オリエント急行殺人事件(2017年製作の映画)
3.8

このレビューはネタバレを含みます

英国で「ミステリーの女王」と呼ばれたアガサ・クリスティの原作。
名私立探偵のエルキュール・ポアロが登場するシリーズ。横溝正史の金田一耕助を連想するが、モデルは別にいるそうだ。

1883-2009年まで運行されていたパリーイスタンブール間を結ぶ長距離夜行列車でのミステリー。ミステリーを満たす要素の「密室殺人」は一度乗ってしまうと途中で容易に下車できない急行列車ならば叶うとあって「カサンドラ・クロス」など急行列車が舞台にされる作品は多い。

私は本作はもっと昔の1970-1980辺りの作品と思い込んでいたが、2017年に制作でリドリー・スコットが関わる作品であった。その為に観始めてキャスティングがジョニー・デップやウィレム・デフォーといった最近の俳優が出てきたので面食らった。

気をつけたいのは「よし、犯人を当ててみせるぞ」と意気込んでも人物の背景などの付帯情報はすべてポアロの記憶にあり、どこかで示されるものではないので、鑑賞者の謎解きは限界がある。

これはネタバレレビューなので書いてしまうが本作の犯人は全員という顛末。「それはないよ!」と嘆いてしまう。

本作は我々なら一生乗ることもないようなヨーロッパ横断急行の豪華さや過ごし方を眺める事が出来る事に価値がある。
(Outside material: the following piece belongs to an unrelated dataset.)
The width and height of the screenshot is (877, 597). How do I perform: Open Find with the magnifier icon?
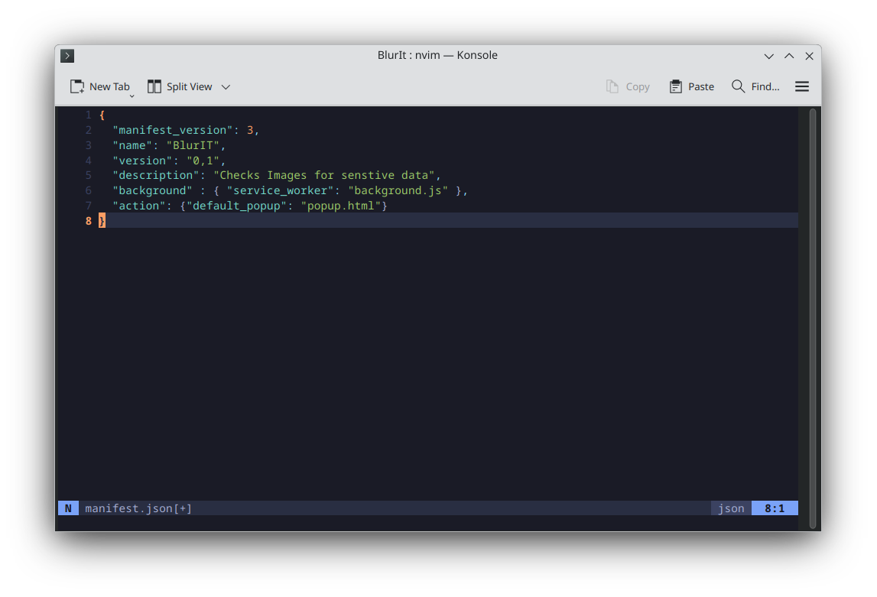(x=739, y=86)
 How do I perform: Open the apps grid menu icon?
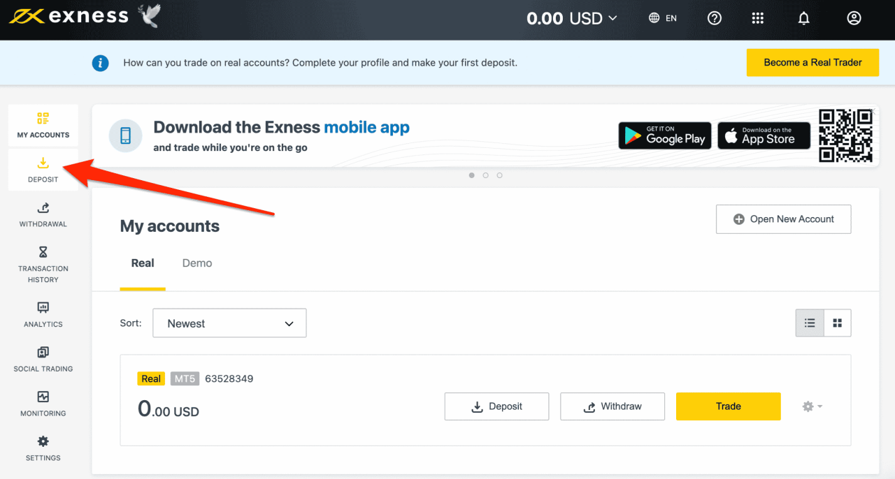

過去の大事件が結局列車内の殺人へのトリガーであって、そのために計画的に同じ時刻の同じ便の列車に乗り込んで来ていたのである。

正直「謎解き」だけで言えば文化背景を把握しやすい人間の愛憎劇が多い横溝正史作品の方が面白いと思う。

この続編として「ナイル殺人事件」があり作品の終わり頃にはそこへの導入も用意されているので是非観てみたいと思う。